Project Manager: "How long will it take you to test our disaster recovery solution?"
Me: "What's your disaster recovery solution?"
Project Manager: "We don't have one yet, but we need to test it."
Me: "I'm not convinced that is a valid approach."
Project Manager: "Well, what shall we do then?"
Me: "Create an disaster recovery solution."
Project Manager: "Can you do that?"
Me: "Yes."
Project Manager: "How long will that take to test?"
Me: "I don't know, I would be creating it, so I can't test my own work"

The Anything But...

Product Person: "Can you provide a forecast for how long these would take to implement?"
Me: "Are you asking for an estimate?"
Product Person: "Lets call it a gut feeling then. In days"
Me: "Is that different?" 
Product Person: "OK, I'll settle for a quote."
Me: "We may be straying into semantics here."
Product Person: "Just try and gauge it."
Me: "You know humans are rubbish at estimating time right?"
Product Person: "I know but I'm just asking for a projection."
Me: *sighs audibly*

As a heuristic, if this rings true:


Time spent generating estimates > Time spent doing the work

Then you should seriously have a think about estimating how long it takes to come up with an estimate.
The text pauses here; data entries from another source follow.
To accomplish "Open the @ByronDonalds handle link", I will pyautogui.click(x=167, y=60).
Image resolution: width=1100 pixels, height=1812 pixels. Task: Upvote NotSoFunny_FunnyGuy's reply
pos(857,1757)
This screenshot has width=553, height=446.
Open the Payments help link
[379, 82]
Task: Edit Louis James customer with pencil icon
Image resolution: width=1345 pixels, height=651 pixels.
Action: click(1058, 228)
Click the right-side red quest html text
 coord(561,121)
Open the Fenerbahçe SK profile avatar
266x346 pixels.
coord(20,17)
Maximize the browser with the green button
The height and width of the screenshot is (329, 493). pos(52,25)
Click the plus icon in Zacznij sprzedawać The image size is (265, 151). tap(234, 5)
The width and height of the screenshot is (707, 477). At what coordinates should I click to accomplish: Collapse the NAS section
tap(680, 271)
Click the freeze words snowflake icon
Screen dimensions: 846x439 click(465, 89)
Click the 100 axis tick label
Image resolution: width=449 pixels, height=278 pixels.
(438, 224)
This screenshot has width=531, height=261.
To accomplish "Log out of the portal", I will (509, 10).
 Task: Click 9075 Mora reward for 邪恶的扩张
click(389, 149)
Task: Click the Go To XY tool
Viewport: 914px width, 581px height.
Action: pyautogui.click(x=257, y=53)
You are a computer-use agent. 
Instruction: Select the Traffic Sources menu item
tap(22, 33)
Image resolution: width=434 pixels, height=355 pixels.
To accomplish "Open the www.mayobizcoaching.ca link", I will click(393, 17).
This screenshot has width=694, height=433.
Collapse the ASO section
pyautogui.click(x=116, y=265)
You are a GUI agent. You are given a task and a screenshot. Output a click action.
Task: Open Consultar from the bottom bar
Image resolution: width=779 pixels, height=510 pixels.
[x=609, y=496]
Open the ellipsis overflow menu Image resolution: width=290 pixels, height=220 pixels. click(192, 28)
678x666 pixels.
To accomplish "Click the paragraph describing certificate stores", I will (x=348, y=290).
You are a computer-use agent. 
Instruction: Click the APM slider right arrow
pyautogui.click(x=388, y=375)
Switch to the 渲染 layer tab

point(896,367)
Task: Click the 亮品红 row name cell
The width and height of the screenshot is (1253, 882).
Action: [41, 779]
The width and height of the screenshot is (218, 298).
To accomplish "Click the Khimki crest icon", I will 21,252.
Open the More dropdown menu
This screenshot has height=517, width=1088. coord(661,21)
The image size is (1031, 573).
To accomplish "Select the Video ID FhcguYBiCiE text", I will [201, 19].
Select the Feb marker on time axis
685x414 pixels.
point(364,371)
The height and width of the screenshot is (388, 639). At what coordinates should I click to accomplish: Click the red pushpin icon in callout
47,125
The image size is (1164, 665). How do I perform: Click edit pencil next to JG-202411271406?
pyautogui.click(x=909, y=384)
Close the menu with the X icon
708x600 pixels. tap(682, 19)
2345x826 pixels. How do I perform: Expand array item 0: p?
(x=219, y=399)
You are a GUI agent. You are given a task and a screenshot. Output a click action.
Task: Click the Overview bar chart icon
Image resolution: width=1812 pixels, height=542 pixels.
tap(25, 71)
Mind the magical development unicorns sprinkling star dust on your product while you do. Or talk about alternatives to estimates as a means to gather information, try what success looks like, or a definition of ready. Break the cycle.

Comments

  1. My first thought, is that semantics are exactly what's needed in those conversations! Precisely because people rarely say what they mean (or even what they think they mean).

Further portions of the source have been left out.